The life insurer plans cuts in its yen bond holdings in line with the ¥380 billion ($2.5 billion) decrease in the fiscal first half, Akira Tsuzuki, executive officer of the company’s finance and investment planning department, said at a media briefing on Thursday.
Its holdings of Japanese government bonds including super-long yen debt increased in the fiscal first half, but its overall yen-denominated bond ownership dropped as it sold low-yielding assets in anticipation of rate increases, Tsuzuki said.
“In the second half of the year, we expect to see a certain amount of yield rises, so we will buy firmly where yields are good, and hold back where yields are a little low,” he said.
Nippon Life expects Japan’s 10-year yield to rise to 1.4% at the end of this fiscal year and the 30-year yield to be 2% to 2.5% by then. The insurer is predicting that the Bank of Japan will raise rates again at the end of this year or the start of 2025, Tsuzuki said. The benchmark 10-year yield was at 0.96% this week, after rising to as high as 1.1% in May. The 30-year yield was at 2.135%.
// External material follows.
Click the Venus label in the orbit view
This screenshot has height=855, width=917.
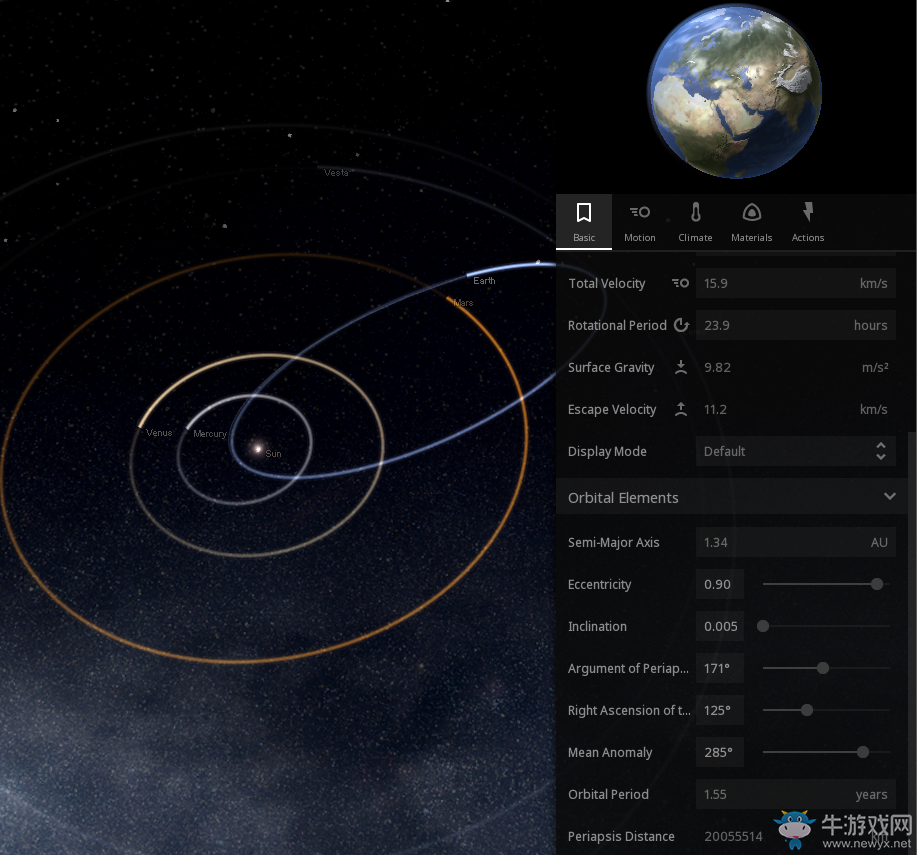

The 30-year yield is at “a sufficiently attractive level at the moment,” said Tsuzuki. “It’s more likely that the yield on bonds with maturities of 10 years or less will rise.”
In the first half of the year, the insurer reduced its holdings of hedged foreign bonds by ¥310 billion, while increasing unhedged overseas debt by ¥110 billion. In the second half of the year, it will increase its holdings of hedged foreign bonds, while keeping its holdings of unhedged foreign bonds flat or decreasing them, he said.